Olean Town Hall is located at 2634 Route 16 North, Olean NY 14760; phone: 716-373-0582.
The Town of Olean, a division of the Holland Land Company, was formed on March 11, 1808, at the same time Cattaraugus County was created by an Act of the New York State Legislature. The Town of Olean, located in the southeastern area of the county of Cattaraugus, grew slowly with settlers from Pennsylvania and New England, as well as eastern New York. Adam Hoops is credited with the naming of the Town of Olean, while the 1808 map drawn by E. Johnson of the village carries the name Hamilton, in honor of Alexander Hamilton, his compatriot in Revolutionary service. As early as April 1804, Adam Hoops proposed to Joseph Ellicott that the Indian name Ischus was confusing and suggested the name Olean, being more appropriately named for the nearby oil spring (most likely derived from the Latin word, oleum, meaning oil). The names given to the streets on the 1808 map are distinguished soldiers and statesmen (Sullivan, Laurens, Warren, and Montgomery Streets) and suggest the influence of the Revolutionary War. The grid system of north-south and east-west streets with various squares set aside for public purposes, resemble that of the plan for Philadelphia, encountered by Adam Hoops while in residence.
The settlement had less than 500 permanent residents by 1810, but in the years before the completion of the Erie Canal (1825), thousands of emigrants gathered in Olean to build rafts for their trip down the Allegheny and Ohio Rivers. Overland travel in 1810 was difficult on crude roads, but by 1815 the Olean to Batavia Road, a north/south corridor was passable as well as the Cerestwon, Pennsylvania to Olean Road. By 1828, the Holland Land Company had built a road to Buffalo by way of Ellicottville, the first county seat. Partly, as a result of the seasonal influx of people, Olean experienced an expansion of commercial activity and began to utilize a variety of natural resources to stimulate growth. The initial industry centered around the vast timber resources in the region. As early as 1807, Wyllys Thrall and William Shepard built saw mills on Olean Creek, while Robert Hoops built the first grist mill in 1809. The surrounding forest had a variety of hardwoods and tall pine trees, which were harvested and floated down river on large rafts to supply more distant markets. Economic development through lumbering reached its zenith during the period between the 1830's and 1840's, it remained a significant activity throughout the nineteenth century and provided the basis for a number of other related industries such as tanning, manufacturing of wagons, farming implements, building construction materials and home furnishings. Another prominent settler arriving in Olean in the spring of 1818 was Frederick S. Martin, who operated a farm on land along East State Street, leased the Olean House Hotel and constructed a flour mill and a large sawmill by 1852.

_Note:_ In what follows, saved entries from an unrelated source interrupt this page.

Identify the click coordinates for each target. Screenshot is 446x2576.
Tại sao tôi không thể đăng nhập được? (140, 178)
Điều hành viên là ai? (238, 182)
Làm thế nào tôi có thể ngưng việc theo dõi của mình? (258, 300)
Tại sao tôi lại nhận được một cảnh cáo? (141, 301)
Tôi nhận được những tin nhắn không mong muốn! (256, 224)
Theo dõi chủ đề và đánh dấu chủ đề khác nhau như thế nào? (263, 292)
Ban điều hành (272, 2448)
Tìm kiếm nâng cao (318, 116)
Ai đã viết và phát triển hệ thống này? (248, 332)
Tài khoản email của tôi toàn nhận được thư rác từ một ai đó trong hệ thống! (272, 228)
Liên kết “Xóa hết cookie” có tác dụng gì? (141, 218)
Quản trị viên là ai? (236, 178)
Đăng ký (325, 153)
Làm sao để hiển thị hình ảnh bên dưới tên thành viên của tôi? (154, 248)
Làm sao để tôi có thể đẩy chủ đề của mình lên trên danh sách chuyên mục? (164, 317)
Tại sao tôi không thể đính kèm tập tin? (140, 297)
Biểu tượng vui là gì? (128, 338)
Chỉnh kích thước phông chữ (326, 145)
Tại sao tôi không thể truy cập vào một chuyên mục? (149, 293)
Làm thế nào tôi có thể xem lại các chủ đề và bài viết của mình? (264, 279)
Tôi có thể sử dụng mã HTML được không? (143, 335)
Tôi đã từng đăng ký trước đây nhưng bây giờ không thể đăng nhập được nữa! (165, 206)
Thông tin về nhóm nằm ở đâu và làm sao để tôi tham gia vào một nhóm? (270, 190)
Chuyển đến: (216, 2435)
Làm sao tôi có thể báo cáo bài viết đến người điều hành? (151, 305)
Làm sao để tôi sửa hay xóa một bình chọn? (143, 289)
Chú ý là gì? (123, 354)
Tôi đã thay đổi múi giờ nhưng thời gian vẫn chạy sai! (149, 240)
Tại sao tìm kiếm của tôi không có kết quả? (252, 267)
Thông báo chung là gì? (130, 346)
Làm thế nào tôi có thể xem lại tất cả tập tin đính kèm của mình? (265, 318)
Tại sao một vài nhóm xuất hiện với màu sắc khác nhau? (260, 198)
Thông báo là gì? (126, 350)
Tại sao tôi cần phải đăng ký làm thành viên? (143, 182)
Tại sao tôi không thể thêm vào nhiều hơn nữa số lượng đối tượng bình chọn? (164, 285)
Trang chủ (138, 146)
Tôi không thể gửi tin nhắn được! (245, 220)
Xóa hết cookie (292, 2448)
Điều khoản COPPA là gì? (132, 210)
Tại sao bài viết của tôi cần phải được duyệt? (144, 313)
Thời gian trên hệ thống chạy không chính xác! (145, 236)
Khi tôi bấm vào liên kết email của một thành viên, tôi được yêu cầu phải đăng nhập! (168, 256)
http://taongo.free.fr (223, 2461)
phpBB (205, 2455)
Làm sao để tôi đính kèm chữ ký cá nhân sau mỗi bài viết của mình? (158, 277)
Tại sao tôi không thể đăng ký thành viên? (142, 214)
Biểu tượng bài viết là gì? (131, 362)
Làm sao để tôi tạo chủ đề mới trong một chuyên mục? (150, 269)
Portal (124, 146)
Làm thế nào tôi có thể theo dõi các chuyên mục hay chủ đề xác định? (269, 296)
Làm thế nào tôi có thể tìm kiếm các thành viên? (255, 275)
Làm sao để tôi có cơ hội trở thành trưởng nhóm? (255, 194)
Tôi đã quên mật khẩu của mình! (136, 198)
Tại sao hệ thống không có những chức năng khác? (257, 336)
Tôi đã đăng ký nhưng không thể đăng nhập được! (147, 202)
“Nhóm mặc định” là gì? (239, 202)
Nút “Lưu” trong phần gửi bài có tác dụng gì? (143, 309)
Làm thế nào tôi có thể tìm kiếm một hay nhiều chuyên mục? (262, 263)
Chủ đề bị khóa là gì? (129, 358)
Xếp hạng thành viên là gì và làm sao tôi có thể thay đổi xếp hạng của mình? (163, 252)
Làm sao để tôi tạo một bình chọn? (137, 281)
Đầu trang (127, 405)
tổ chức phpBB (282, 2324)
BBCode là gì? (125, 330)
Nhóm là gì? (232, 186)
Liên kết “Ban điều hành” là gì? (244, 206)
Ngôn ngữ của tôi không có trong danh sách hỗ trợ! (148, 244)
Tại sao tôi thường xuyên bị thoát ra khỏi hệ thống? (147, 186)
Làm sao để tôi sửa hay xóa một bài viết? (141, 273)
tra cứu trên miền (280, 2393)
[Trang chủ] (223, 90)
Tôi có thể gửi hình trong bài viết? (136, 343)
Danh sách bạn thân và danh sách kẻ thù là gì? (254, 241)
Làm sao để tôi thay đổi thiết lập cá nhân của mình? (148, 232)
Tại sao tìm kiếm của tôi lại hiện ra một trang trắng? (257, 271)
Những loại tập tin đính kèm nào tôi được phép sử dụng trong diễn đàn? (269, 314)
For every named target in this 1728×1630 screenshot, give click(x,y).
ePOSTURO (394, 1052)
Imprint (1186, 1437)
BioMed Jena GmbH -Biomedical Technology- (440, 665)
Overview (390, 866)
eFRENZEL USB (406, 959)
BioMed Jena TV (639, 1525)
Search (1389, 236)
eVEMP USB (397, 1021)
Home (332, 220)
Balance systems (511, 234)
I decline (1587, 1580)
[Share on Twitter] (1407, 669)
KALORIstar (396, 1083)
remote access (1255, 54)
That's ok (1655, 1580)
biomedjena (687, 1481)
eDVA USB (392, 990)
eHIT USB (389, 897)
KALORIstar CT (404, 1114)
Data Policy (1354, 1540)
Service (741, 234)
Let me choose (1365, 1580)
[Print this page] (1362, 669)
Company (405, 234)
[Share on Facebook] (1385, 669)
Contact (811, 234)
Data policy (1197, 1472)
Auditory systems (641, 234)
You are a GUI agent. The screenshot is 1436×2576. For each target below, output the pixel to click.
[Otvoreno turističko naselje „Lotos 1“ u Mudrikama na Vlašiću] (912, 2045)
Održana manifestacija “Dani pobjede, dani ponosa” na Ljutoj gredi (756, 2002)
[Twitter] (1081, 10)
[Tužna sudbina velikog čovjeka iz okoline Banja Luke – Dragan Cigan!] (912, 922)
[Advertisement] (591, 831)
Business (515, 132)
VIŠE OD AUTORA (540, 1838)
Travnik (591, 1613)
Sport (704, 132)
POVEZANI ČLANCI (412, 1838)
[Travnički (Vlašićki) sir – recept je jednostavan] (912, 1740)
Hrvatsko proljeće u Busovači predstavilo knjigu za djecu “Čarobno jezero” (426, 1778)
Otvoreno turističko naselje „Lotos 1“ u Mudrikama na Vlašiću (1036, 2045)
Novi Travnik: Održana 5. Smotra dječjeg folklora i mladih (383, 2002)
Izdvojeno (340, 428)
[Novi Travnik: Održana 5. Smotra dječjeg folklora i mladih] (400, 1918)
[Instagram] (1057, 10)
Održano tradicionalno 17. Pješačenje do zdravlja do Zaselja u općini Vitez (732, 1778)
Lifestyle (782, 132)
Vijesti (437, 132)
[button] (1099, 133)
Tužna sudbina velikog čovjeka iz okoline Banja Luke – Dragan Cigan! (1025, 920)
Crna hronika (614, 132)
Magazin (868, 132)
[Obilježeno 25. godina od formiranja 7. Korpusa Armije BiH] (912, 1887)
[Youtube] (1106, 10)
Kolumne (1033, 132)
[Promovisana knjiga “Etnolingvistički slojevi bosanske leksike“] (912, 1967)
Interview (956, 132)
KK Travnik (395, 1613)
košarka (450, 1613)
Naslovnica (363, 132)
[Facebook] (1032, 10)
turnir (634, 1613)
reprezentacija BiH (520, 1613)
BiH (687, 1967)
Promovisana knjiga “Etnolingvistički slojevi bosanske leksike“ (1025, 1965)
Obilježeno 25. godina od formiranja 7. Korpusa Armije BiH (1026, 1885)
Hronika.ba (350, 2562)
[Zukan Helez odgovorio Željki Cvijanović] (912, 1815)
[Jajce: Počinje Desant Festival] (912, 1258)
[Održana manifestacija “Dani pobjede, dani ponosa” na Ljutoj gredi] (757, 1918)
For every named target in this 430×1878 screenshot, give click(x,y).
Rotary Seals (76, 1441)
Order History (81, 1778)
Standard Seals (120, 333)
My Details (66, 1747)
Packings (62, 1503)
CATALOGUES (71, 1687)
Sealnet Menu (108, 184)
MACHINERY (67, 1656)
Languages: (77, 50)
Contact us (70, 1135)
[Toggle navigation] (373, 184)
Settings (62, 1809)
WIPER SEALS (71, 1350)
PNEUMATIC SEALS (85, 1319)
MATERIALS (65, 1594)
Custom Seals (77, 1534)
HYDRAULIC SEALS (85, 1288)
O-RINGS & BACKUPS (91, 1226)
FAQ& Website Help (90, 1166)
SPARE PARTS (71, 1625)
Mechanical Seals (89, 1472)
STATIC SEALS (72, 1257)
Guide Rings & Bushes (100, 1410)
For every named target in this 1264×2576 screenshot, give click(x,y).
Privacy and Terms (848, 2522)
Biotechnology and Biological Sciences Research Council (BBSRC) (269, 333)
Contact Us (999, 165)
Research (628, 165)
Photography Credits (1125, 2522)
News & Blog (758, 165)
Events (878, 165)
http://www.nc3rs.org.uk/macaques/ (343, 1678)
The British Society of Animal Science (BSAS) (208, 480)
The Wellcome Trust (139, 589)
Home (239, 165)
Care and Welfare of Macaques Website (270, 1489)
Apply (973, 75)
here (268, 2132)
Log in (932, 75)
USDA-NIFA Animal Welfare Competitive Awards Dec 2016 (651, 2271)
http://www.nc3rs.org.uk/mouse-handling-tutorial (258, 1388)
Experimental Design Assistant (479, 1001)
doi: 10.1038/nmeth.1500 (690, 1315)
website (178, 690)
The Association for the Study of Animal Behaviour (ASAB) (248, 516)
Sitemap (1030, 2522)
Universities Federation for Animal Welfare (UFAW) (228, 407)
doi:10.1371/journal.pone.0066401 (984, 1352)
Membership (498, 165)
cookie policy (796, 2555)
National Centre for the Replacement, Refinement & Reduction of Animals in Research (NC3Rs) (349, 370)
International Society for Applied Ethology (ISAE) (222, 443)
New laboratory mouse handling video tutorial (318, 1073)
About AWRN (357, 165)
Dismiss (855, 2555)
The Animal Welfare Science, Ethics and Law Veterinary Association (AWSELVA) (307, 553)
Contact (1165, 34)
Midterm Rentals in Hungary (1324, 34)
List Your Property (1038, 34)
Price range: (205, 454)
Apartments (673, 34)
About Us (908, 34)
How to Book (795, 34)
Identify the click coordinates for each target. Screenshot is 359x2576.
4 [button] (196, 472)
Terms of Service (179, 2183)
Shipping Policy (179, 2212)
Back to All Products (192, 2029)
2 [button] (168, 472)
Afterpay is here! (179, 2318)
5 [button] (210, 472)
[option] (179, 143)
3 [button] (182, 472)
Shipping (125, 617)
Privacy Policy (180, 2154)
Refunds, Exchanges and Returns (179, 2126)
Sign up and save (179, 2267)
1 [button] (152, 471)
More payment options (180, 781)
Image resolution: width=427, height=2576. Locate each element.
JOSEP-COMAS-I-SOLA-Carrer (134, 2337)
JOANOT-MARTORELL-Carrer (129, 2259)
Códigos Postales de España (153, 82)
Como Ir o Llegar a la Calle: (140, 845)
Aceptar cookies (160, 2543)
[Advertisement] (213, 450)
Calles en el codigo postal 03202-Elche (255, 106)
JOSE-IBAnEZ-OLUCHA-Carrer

During the first half of the nineteenth century, Olean grew slowly, because of the completion of the Erie Canal in 1825, which changed the travel patterns that were more dependable. By 1834, people on the southern tier saw the need for a lateral canal, which would connect Olean to the Erie Canal System. The Genesee Valley Canal began in Rochester in 1837, but did not reach Olean until 1856. The canal traffic at first was important to Olean, but by 1877 it had become too expensive to operate, because of the competition with railroads and closed. The arrival of the New York and Erie Railroad, later called the Erie, in 1851 was a key factor in the substantial growth in population, manufacturing and agricultural development, because it provided a less expensive avenue of reaching eastern/western markets. The fertile soil near Olean supported grain and dairy farming as the forest products were harvested. By the 1870's, several small railroads combined to become the Pennsylvania Railroad, which provided an important connection for Olean, between Emporium, Pennsylvania and Buffalo. Olean had a central location where lines of travel and traffic branched off in several directions, carrying coal, iron, hemlock, dairy and farm products, lumber and oil.